We’ve all had that moment where we open our inbox, see that bit of mail, click on it, and hold our breath. Your heart is pounding, and you tell yourself you don’t want to look but you have to because this is the moment you’ve been waiting for. As you begin to read, your balloon of happiness slowly deflates. We’re talking the rejection letter.
They all sound the same: “Thank you for giving us the opportunity to read your submission but…” After that it’s all downhill, and you’ve got to move four spaces back to start. After the first or second letter, you begin to wonder if it’s your writing. That’s not always the case. Remember the expression, “first impressions are everything?” The same goes when submitting your work to any journal. Here are a few things from my personal experience that might help you next time you decide to submit:
- The cover letter is not a query. Journals are very different from publishing companies. They usually take art, short stories, poems, and essays. This means the submission material, like your cover letter, will be different. You don’t have to worry about grabbing the editor’s attention with some clever quip. That being said, you still have to keep it professional. A bad cover letter can give the editor mixed feelings about continuing further. Keep it short and avoid irrelevant stories and information. Be careful to watch your punctuation and grammar. Do include, if it applies to you, what school you’re from and where you’ve been previously published. If you don’t know the exact name of the person reading your submissions avoid things like “Dear Editors” and stick to the good old fashioned “To whom it may concern.”
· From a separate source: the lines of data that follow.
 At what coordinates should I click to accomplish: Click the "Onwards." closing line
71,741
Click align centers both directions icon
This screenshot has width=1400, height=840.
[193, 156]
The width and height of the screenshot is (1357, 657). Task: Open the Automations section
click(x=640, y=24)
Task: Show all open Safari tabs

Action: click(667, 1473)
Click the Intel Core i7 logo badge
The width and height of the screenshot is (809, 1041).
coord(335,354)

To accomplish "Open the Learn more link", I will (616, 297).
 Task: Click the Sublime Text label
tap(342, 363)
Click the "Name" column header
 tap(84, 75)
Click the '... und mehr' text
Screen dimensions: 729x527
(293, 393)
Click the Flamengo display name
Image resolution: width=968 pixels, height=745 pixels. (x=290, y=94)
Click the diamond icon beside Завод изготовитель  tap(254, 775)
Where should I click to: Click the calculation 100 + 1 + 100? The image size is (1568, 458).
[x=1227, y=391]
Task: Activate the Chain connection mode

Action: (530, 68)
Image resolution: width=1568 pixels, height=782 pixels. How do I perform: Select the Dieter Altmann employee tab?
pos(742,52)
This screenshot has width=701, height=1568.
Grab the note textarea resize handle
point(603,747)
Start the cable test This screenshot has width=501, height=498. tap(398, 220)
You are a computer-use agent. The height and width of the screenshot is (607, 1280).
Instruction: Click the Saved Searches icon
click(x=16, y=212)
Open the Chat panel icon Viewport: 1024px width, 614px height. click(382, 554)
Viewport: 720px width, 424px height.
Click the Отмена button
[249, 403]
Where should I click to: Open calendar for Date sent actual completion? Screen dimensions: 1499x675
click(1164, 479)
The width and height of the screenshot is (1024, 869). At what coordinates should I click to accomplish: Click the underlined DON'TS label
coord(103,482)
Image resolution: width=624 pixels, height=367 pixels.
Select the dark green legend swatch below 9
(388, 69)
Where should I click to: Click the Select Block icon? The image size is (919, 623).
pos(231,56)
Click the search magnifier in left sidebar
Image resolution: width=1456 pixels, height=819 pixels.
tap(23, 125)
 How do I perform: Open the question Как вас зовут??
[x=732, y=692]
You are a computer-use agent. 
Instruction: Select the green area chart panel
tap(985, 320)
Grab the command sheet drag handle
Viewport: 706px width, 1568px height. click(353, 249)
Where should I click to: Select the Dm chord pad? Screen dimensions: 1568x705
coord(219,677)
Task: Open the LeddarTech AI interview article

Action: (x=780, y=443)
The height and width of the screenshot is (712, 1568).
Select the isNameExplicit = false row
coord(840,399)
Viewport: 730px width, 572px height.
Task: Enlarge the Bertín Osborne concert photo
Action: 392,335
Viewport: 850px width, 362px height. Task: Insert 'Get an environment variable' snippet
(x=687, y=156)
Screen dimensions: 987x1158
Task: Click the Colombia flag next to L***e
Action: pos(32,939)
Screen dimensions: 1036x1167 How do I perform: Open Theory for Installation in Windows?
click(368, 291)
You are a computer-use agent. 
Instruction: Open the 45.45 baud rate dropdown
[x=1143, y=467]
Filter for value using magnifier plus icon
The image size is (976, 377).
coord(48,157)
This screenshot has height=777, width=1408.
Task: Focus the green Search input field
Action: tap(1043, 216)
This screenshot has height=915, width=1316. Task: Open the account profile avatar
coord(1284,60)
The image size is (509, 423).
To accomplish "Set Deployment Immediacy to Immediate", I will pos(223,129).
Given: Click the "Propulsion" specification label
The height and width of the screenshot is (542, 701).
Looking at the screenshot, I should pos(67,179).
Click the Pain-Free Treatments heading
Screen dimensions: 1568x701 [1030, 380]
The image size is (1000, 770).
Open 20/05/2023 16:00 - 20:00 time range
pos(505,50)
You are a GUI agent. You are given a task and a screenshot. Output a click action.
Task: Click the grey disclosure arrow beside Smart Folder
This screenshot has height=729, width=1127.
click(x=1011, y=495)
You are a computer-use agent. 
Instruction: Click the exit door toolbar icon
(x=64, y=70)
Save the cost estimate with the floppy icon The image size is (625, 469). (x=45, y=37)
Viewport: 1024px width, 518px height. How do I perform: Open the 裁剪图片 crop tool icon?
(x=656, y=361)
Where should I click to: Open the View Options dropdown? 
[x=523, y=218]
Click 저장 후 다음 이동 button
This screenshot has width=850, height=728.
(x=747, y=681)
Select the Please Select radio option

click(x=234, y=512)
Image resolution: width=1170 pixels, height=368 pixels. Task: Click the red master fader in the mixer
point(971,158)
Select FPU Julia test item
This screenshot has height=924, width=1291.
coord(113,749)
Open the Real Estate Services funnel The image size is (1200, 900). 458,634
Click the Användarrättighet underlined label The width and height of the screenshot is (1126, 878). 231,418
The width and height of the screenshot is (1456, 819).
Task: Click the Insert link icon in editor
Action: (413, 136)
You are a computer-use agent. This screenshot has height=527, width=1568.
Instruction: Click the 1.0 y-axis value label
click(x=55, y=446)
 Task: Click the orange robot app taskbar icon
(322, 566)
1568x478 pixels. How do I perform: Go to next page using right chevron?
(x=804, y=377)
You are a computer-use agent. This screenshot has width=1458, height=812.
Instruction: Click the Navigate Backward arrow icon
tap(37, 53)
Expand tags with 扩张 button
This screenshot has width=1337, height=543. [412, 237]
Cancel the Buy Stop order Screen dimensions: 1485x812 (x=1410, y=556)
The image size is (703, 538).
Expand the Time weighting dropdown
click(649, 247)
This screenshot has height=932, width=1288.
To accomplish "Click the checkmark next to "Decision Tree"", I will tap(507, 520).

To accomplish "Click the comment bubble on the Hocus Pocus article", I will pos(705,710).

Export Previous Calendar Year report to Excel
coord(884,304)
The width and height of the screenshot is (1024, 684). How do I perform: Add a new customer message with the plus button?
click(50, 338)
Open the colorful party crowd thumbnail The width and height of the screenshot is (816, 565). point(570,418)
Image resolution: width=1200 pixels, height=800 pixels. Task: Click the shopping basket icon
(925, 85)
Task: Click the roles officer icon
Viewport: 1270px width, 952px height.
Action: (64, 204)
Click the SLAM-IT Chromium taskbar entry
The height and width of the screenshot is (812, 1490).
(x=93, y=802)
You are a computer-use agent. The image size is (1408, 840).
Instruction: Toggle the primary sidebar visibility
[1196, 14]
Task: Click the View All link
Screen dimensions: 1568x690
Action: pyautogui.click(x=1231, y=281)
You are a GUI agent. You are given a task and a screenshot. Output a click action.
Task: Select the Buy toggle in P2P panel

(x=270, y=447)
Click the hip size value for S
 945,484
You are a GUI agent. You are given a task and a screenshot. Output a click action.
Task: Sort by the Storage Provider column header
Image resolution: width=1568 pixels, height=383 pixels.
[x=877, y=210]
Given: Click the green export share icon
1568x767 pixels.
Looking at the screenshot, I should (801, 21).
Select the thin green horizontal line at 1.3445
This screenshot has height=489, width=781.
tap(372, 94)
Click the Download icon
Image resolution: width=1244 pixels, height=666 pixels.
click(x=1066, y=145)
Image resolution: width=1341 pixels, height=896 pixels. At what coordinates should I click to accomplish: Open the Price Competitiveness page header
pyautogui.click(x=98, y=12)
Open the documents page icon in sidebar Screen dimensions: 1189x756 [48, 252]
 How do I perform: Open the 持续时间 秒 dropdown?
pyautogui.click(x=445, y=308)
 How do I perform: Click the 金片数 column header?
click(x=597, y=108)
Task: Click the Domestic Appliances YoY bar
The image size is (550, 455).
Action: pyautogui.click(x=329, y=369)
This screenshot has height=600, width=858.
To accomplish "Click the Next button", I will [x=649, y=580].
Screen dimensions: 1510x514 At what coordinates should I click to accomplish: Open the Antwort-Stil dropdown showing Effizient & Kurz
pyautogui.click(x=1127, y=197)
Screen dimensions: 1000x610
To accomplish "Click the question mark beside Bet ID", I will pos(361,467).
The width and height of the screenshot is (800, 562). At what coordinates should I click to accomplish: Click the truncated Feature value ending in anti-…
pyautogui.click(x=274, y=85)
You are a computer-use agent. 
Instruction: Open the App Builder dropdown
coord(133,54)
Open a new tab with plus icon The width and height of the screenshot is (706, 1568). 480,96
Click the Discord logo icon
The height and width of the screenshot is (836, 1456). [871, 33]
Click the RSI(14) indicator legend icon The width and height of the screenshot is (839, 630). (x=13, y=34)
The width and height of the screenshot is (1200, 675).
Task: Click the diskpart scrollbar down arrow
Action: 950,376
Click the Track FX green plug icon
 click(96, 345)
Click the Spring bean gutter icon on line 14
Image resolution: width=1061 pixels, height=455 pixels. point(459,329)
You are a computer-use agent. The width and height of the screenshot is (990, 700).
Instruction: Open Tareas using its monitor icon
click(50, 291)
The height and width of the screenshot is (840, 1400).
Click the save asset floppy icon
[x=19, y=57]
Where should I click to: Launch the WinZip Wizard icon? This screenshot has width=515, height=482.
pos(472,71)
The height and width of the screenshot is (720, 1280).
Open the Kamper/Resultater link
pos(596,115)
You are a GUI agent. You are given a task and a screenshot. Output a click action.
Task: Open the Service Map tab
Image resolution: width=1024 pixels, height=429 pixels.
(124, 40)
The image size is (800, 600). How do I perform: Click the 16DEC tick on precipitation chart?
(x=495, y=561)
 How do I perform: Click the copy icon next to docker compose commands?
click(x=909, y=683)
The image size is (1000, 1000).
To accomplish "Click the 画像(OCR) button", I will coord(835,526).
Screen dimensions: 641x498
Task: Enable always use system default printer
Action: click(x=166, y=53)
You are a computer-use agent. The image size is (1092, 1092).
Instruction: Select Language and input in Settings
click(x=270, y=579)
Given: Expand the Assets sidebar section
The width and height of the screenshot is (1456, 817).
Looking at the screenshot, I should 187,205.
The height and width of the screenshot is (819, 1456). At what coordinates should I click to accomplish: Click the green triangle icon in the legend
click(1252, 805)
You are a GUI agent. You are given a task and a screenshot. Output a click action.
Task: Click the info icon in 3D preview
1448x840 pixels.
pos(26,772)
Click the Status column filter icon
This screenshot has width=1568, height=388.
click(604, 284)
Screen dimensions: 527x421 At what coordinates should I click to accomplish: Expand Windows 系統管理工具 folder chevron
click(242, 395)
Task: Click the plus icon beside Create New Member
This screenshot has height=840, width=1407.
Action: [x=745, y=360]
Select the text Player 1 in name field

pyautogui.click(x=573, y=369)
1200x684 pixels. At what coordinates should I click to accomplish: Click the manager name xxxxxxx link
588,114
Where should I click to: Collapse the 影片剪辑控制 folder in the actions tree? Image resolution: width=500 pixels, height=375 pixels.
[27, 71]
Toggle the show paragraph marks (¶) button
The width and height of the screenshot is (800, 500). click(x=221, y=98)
- Email subject and attachment titles are important. Keep the subject of your email short as well. Unless told otherwise, the subject line in your email can look something like this: Submission: “The title of my story”. When attaching your files to the email, save your attachment under the title of your work. I used to title my stories and poetry with random names that made me giggle shamelessly. That is until someone told me that the person reading it could see what I wrote. This is the best way to avoid embarrassment and unprofessionalism.
- Always, always, always follow the submission guidelines. Even though they’re called guidelines they’re more like rules. Submission guidelines are set for a reason. If the guidelines say no more than 1,000 words don’t send 1,002. If you’re asked to double-space your work, do it. Not following the guidelines is one of the quickest ways to get your work rejected. Editors like to know that you can comply with the rules.
No one wants to be rejected. You have to be professional yet confident. If you don’t believe in your work, then we won’t either. Give your best, and you’ll get the same in return.